**Work to do**: Arrange the listing from the line with "This screenshot has height=1181, width=720." through the line with "tap(322, 216)", both included, as a Markdown table. Use the columns Row and Line, and skip blank lines.

**Input material**:
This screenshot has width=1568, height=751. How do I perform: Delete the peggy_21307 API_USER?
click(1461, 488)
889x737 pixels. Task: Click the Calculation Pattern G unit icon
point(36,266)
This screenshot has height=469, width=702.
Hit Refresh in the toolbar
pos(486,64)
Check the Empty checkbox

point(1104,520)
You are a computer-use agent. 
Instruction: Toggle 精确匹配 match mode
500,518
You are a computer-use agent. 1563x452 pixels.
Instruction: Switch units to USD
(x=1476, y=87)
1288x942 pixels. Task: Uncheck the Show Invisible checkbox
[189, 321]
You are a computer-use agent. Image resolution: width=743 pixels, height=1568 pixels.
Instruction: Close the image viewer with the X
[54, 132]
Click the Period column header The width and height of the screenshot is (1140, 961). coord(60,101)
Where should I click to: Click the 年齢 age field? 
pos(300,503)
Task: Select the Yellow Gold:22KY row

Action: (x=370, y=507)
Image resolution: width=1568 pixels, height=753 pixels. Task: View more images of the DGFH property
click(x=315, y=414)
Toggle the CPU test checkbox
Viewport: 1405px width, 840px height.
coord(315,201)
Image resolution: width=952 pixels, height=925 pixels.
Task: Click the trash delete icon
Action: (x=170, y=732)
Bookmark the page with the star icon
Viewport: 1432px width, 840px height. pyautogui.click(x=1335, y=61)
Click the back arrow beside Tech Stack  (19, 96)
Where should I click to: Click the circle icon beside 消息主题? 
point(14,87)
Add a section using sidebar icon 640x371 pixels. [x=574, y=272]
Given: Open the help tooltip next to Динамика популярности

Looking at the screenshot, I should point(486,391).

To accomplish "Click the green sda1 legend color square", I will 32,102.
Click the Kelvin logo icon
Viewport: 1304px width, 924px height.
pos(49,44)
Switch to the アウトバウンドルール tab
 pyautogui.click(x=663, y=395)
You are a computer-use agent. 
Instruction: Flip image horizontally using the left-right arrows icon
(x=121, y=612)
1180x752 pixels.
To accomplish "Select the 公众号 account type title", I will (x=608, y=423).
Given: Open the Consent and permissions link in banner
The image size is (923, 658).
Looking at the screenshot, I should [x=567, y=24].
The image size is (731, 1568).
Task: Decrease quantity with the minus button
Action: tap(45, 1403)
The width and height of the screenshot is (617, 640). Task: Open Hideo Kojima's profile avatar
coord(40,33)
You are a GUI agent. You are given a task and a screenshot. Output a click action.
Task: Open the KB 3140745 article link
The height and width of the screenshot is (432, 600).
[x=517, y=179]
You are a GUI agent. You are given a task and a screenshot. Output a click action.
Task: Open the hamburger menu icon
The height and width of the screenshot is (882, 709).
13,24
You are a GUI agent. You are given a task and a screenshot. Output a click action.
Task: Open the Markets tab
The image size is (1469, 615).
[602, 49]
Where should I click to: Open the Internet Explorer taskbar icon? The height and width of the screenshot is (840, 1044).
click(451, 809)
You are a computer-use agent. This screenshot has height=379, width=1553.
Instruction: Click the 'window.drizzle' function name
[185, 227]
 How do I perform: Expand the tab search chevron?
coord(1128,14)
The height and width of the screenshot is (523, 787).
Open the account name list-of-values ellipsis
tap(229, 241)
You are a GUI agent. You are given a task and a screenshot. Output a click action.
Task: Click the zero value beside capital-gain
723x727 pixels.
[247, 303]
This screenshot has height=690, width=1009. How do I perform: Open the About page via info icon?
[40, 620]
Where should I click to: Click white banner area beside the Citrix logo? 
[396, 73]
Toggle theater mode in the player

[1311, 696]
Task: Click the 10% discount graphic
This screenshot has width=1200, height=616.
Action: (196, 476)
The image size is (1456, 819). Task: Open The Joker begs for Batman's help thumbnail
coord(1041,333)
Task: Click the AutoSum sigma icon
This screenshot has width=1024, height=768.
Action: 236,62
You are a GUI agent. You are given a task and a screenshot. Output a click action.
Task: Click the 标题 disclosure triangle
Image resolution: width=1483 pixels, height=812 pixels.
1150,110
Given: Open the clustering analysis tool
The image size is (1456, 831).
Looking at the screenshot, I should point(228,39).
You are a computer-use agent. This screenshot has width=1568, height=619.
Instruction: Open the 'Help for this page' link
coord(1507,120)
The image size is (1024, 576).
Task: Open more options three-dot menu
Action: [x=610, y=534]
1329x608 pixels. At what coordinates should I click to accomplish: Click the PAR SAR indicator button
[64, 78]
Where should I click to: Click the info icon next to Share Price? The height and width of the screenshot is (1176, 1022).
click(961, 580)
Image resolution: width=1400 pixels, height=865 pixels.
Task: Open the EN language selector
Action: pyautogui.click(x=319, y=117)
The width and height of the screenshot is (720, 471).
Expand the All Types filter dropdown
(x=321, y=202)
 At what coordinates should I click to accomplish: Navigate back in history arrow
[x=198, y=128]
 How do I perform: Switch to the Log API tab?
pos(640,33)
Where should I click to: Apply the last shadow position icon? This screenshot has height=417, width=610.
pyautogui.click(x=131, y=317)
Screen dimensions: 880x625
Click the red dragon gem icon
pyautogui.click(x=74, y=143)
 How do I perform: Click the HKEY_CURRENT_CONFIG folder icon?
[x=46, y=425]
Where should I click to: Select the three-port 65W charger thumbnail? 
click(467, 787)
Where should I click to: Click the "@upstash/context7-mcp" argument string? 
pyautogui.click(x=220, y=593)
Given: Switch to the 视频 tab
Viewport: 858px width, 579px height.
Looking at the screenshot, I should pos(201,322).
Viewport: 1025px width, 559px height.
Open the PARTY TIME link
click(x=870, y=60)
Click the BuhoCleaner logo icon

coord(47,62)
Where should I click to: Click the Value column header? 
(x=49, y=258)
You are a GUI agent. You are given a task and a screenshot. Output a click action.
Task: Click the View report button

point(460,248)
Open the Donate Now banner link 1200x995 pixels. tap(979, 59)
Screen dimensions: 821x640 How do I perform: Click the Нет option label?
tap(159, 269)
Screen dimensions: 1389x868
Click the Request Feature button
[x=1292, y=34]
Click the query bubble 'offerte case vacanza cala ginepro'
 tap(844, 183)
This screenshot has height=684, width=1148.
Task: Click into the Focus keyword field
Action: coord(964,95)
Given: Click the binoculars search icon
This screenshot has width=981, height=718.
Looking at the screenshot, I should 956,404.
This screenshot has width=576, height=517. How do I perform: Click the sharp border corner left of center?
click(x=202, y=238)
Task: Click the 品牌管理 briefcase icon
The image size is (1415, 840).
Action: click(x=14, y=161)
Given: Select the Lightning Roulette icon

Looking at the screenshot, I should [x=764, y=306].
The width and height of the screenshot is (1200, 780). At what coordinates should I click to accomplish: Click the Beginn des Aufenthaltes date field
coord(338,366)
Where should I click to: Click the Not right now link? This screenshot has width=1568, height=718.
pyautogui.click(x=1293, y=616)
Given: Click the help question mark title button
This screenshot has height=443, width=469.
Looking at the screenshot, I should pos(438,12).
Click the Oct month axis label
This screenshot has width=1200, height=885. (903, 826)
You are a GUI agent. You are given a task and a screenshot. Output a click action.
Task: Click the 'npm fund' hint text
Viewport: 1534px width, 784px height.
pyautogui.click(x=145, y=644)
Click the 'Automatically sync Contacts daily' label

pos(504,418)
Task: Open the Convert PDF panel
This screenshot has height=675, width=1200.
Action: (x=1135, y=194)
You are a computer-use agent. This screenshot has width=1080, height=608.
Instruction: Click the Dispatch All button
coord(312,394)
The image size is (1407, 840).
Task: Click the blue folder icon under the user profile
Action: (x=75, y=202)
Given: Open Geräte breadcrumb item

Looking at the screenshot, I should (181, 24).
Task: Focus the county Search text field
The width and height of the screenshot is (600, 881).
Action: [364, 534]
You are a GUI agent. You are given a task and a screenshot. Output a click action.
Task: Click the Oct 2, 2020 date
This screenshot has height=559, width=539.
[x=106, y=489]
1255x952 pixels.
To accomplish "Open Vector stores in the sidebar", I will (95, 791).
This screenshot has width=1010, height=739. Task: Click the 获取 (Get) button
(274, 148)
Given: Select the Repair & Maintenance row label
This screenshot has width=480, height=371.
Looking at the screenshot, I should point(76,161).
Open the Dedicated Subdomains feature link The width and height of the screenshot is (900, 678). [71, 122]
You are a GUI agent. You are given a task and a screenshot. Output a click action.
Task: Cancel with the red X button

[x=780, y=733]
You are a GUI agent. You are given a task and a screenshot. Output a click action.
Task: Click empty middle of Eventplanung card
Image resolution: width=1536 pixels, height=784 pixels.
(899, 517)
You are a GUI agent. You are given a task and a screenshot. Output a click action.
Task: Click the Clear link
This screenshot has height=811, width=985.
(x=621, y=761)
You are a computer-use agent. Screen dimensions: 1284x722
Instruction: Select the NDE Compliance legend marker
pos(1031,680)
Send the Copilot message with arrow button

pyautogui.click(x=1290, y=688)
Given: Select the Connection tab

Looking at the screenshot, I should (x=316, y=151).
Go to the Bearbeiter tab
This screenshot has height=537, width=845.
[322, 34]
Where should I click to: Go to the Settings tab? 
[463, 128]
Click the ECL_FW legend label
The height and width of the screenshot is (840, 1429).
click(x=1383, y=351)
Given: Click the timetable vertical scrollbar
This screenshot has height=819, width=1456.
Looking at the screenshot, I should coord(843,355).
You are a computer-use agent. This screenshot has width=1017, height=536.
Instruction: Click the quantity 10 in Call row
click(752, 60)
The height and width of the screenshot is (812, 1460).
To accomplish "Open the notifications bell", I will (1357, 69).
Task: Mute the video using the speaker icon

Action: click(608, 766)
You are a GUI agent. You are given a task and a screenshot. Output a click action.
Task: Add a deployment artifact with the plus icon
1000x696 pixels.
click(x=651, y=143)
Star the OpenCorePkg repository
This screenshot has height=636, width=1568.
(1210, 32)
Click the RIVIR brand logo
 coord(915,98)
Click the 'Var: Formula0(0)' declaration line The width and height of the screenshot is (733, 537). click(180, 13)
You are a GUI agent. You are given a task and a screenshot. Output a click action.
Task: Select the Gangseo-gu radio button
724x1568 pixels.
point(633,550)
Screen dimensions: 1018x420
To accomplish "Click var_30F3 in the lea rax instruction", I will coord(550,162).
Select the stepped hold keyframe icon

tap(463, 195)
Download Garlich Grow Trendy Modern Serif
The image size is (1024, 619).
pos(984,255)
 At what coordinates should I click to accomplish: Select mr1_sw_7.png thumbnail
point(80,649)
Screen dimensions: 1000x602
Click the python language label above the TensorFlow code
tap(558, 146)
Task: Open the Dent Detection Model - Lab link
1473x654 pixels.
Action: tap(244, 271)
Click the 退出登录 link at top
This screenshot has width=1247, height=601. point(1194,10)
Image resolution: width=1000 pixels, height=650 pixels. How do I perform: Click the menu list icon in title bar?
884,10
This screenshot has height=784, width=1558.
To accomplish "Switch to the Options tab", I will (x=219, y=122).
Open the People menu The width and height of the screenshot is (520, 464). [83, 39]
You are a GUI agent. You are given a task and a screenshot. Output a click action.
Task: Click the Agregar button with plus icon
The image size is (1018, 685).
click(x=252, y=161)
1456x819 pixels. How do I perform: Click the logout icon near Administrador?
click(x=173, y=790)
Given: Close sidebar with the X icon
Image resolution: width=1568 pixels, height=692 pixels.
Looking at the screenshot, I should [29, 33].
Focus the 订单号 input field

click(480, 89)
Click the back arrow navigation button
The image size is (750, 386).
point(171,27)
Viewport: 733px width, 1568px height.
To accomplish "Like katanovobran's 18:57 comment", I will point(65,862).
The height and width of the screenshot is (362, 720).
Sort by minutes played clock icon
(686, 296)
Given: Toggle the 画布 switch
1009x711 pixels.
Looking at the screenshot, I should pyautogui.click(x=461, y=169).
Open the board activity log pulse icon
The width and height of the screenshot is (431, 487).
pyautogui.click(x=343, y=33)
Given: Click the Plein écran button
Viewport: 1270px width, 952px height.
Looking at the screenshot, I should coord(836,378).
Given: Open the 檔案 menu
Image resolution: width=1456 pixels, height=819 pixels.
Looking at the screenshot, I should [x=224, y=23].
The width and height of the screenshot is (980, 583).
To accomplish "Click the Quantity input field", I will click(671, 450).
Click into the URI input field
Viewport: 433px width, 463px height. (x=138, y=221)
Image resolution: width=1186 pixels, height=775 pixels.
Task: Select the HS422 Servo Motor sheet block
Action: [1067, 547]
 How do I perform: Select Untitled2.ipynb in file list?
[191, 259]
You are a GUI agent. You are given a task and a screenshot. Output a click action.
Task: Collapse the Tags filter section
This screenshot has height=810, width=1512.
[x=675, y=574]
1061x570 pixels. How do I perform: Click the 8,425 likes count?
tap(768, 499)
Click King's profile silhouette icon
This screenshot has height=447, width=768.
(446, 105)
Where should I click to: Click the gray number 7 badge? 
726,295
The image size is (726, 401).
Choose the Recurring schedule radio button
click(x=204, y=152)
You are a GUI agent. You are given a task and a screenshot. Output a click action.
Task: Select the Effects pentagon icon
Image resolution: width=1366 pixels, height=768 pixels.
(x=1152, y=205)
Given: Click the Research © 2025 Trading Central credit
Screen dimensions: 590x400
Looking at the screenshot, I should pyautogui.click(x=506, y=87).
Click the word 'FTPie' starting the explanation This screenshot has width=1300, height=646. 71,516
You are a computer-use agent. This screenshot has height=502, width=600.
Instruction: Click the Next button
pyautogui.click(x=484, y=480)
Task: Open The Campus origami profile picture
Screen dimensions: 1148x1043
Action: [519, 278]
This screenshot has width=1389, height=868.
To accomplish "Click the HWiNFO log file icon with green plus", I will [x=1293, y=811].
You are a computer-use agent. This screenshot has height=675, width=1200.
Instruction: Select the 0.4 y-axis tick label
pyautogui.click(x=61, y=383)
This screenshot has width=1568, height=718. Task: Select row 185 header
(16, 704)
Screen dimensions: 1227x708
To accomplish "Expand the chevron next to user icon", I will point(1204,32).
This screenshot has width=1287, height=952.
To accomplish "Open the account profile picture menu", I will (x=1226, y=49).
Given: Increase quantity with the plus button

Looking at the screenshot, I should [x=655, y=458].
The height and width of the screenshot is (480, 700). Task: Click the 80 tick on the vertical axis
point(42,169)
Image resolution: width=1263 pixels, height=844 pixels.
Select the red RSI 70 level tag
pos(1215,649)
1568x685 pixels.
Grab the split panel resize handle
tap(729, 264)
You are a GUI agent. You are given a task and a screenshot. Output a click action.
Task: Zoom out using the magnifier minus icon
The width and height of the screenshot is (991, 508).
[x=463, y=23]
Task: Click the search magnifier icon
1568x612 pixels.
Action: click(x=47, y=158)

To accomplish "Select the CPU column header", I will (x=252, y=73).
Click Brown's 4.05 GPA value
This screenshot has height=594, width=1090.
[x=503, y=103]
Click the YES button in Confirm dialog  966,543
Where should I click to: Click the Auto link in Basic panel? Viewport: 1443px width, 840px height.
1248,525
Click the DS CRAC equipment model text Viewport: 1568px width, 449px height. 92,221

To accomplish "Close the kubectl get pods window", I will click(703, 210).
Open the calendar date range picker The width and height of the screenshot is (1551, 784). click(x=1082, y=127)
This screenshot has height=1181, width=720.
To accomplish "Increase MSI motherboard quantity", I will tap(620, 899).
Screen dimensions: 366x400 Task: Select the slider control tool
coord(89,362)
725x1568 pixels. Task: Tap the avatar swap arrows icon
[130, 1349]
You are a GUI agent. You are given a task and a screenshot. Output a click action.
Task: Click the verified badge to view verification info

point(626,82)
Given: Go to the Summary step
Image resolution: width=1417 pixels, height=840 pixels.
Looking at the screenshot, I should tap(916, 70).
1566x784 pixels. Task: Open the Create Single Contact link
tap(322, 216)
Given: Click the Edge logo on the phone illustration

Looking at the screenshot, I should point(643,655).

**Answer for this exercise**:
| Row | Line |
|---|---|
| 1 | This screenshot has height=1181, width=720. |
| 2 | To accomplish "Increase MSI motherboard quantity", I will tap(620, 899). |
| 3 | Screen dimensions: 366x400 Task: Select the slider control tool |
| 4 | coord(89,362) |
| 5 | 725x1568 pixels. Task: Tap the avatar swap arrows icon |
| 6 | [130, 1349] |
| 7 | You are a GUI agent. You are given a task and a screenshot. Output a click action. |
| 8 | Task: Click the verified badge to view verification info |
| 9 | point(626,82) |
| 10 | Given: Go to the Summary step |
| 11 | Image resolution: width=1417 pixels, height=840 pixels. |
| 12 | Looking at the screenshot, I should tap(916, 70). |
| 13 | 1566x784 pixels. Task: Open the Create Single Contact link |
| 14 | tap(322, 216) |